Morando em Miami, nos Estados Unidos, o último presidente da Varig não entrou em muitos detalhes a respeito do período conturbado que a companhia viveu antes de ser vendida. Os 13 meses de quebra-não-quebra desde o deferimento do pedido de recuperação judicial foram marcados por incertezas, salários atrasados e inúmeros voos cancelados.
— Nossa função era não deixar ela parar de voar. Se parasse, iria à falência. Trabalhávamos em duas equipes: uma que mantinha a Varig voando e a outra preocupada com o plano de recuperação. Fomos para um leilão público e vendemos a companhia. As empresas que compraram tinham como proposta fazê-la voltar a crescer e se desenvolver.
Em entrevista à ZH em maio de 2006, Bottini confidenciou que estava "há três meses dormindo em um quartinho" na sede da Varig por conta da turbulenta rotina de reuniões e negociações com credores.

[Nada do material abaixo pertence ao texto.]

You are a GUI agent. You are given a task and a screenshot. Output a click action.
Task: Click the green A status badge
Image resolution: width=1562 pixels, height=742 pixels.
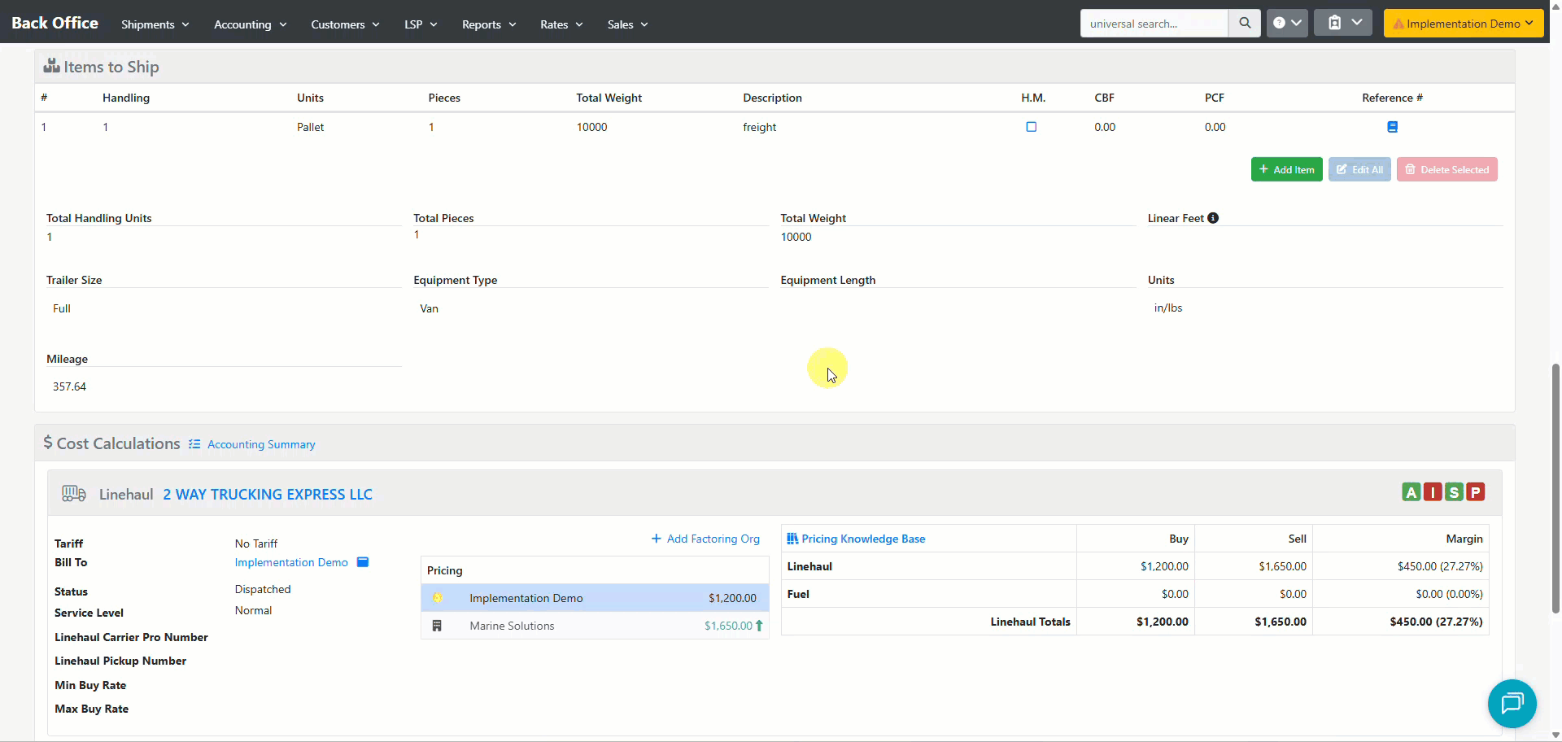click(1411, 492)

— Minha família vivia fora do Brasil e, mesmo tendo um apartamento na Barra da Tijuca (bairro da zona oeste do Rio de Janeiro), eu ficava no quarto e no banheiro que existia no anexo aos escritórios da Varig. Uma questão importante nesse período era que ali encontrava o silêncio. Conseguia ficar concentrando e manter a serenidade — recorda.
Diário de bordo
Bottini entrou em contato com GZH através do preenchimento de um formulário disponibilizado para que os leitores contribuíssem com a construção desta reportagem. O último presidente da Varig compartilhou um comunicado quinzenal que escrevia aos funcionários, intitulado de “Diário de Bordo”. Foram 21 textos que não tratavam dos fatos relacionados à recuperação da empresa, mas histórias e curiosidades do dia a dia.

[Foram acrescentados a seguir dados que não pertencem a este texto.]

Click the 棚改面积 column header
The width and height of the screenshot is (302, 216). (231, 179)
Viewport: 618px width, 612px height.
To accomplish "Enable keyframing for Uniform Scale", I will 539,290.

— O presidente da Varig tinha seu assessor de comunicação que escrevia e respondia à imprensa. Eu criei esse canal direto com os funcionários que era encaminhado através de um e-mail. Eram algumas palavras, histórias escritas por mim, pela pessoa Marcelo Bottini, a cada quinze dias. A repercussão era tremenda — recorda.
Em uma destas mensagens, o presidente da Varig não deixou de lado a situação crítica da companhia, mas tratou de ir além das "necessidades materiais":
“Algumas pessoas me perguntam por que insisto em enviar mensagens a todos vocês. De certo modo as questionam, já que enfrentamos dificuldades de todo tipo e, melhor do que palavras, seria colocar em dias as pendências com os funcionários (salários, etc). Respeito a opinião destes nossos colegas. Mas tenho comigo que, não obstante nossa responsabilidade com os compromissos financeiros da companhia e nossa determinação em cumpri-los, existe também algo maior e mais importante: compartilhar alegrias e tristezas, conhecer as necessidades das pessoas e ajudá-las, ouvir sugestões e implementá-las. Enfim, coisas que vão muito além das chamadas necessidades materiais”, escreveu Bottini no dia 23 de janeiro de 2006.